次に、加熱によりガラス化された領域にX線を照射し、放出された蛍光X線の強度に基づいて、試料504に含まれる元素の含有量を特定する(S406)。具体的には、S107の工程と同様に、標準試料を用いて既知の含有量と、得られた蛍光X線強度と、の関係を検量線として求める。また、S405の工程で冷却されたペレット200のガラス化された領域に対してX線を照射し、放出された蛍光X線強度を測定する。当該試料504における蛍光X線強度から、あらかじめ作成した検量線で表される式にあてはめ、試料504に含まれる分析対象である元素の含有量を特定する。
上記のように第3の実施形態によれば、予め融剤で成形されるペレット200を準備することにより、試料504を採取した場所でペレット200を成形すること及び加圧成形機が不要となり、土壌汚染調査等の現場でより簡易に分析を行うことができる。
本発明は、上記の実施形態に限定されるものではなく、種々の変形が可能である。フローチャートは一例であって、これに限定されるものではない。上記の実施形態で示した工程と実質的に同一の工程、同一の作用効果を奏する工程または同一の目的を達成する工程で置き換えてもよい。
具体的には、例えば、第1及び第3の実施形態における加熱工程において、ペレット200を浮遊炉に設置し、ペレット200を浮遊させた状態でレーザー光202照射を行ってもよい。

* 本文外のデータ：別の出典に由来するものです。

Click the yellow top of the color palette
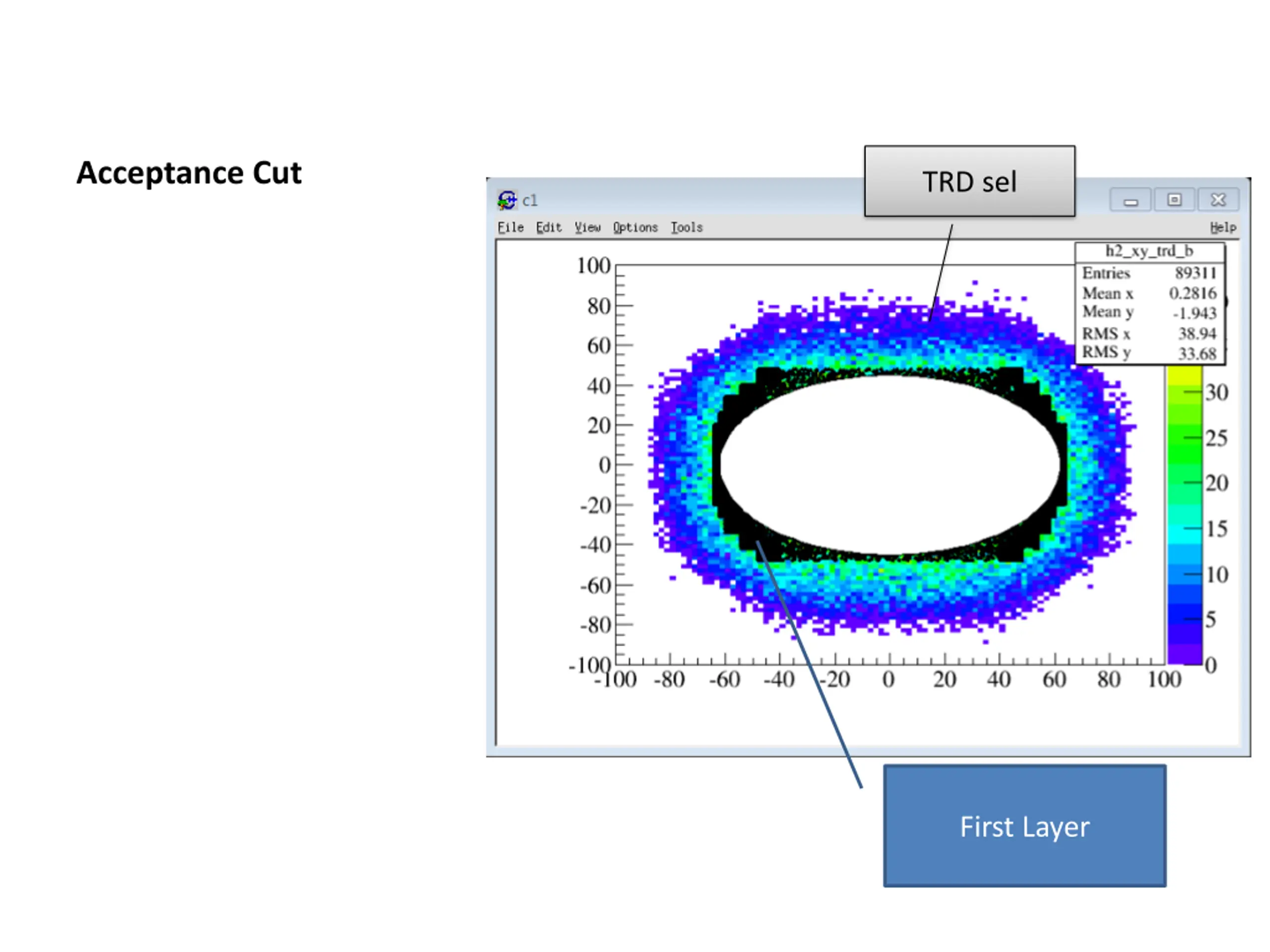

ペレット200を浮遊させた状態で加熱することにより、ペレット200を設置する容器が不要となり、容器との接触に起因する影響を排除することができる。
200 ペレット、202 レーザー光、502 凹部、504 試料。

Claims (12)

  1. 融剤と試料とを同時にレーザー光で加熱し、ガラス化する工程と、
    前記試料を冷却する工程と、
    前記ガラス化された領域にX線を照射し、放出された蛍光X線の強度に基づいて、前記試料に含まれる元素を特定する工程と、
    を含むことを特徴とする前記試料の分析方法。
  2. さらに、前記試料と融剤を混合する工程と、
    前記混合された試料と融剤を加圧し、ペレットを成形する工程と、
    を含むことを特徴とする請求項1に記載の分析方法。
  3. さらに、前記試料と融剤を混合し、試料皿に配置する工程を含むことを特徴とする請求項1に記載の分析方法。
  4. 前記試料皿は、セラミックまたは金属で形成されることを特徴とする請求項3に記載の分析方法。
  5. 前記試料皿は前記セラミックであって、前記セラミックはアルミナであることを特徴とする請求項4に記載の分析方法。
  6. 前記試料と前記融剤を混合する際に、さらに、前記レーザー光の波長に応じた増感剤を添加することを特徴とする請求項2乃至5のいずれかに記載の分析方法。
  7. 前記増感剤は、カーボン、ケイ素化合物または有機系色素であることを特徴とする請求項6に記載の分析方法。
  8. 前記増感剤は、前記ケイ素化合物であって、前記ケイ素化合物は、SiCであることを特徴とする請求項7に記載の分析方法。
  9. さらに、粉末状の融剤を加圧し、ペレットを成形する工程と、
    前記ペレット上に前記試料を配置する工程と、
    を含むことを特徴とする請求項1に記載の分析方法。
  10. 前記ペレットは、前記試料が配置される領域に凹部が形成されていることを特徴とする請求項9に記載の分析方法。
  11. 前記ペレットを浮遊炉に設置し、前記ペレットを浮遊させた状態でレーザー光照射を行うことを特徴とする請求項2、9又は10のいずれかに記載の分析方法。
  12. 前記融剤は、Liと、LiBOの一方または両方が混合されたものであることを特徴とする請求項1乃至11のいずれかに記載の分析方法。